Hallándose lejos, su intención de retornar a Europa se va debilitando cuando comienza a relacionarse con otros marinos europeos que le dicen que el trabajo en el oriente es mucho más descansado que en la marina inglesa.
Y es entonces cuando ocurre el encuentro con su destino, se contrata como piloto de un viejo barco, el Patna, para transportar a unos peregrinos a un lugar sagrado. El barco sufre un percance durante el trayecto; el capitán y su tripulación temen que el Patna se hunda, pero en lugar de buscar una solución deciden abandonar el navío y con él a los peregrinos.

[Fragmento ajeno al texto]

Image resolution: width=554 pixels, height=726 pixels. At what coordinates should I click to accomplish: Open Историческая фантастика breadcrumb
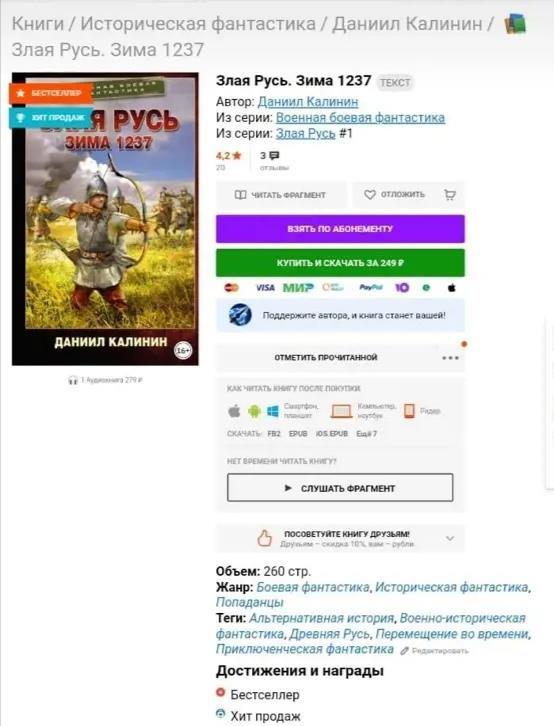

El barco es rescatado por otras personas más solidarias; Jim se arrepiente de haber abandonado su puesto, pero ya no hay remedio para él, se siente señalado de por vida. A partir de ese momento comienza su etapa de antihéroe.
¿Y si el joven Jim hubiera desistido de convertirse en marino al reconocer sus deficiencias, tal y como se lo indicaban los primeros sucesos? Para fortuna de Conrad eso no sucedió, pues se hubiera visto obligado a escribir una historia diferente.
La novela es el relato del antihéroe, pero hemos llamado la atención sobre estos dos episodios de la juventud del protagonista para ejemplificar que sea lo que sea el destino, siempre hay algo que podemos hacer nosotros, simples mortales, todo consiste en saber apreciar los más insignificantes detalles.
Ya para terminar, recordemos una frase de otro inglés de altos vuelos, William Shakespeare: “El destino es el que baraja las cartas, pero nosotros somos los que jugamos”.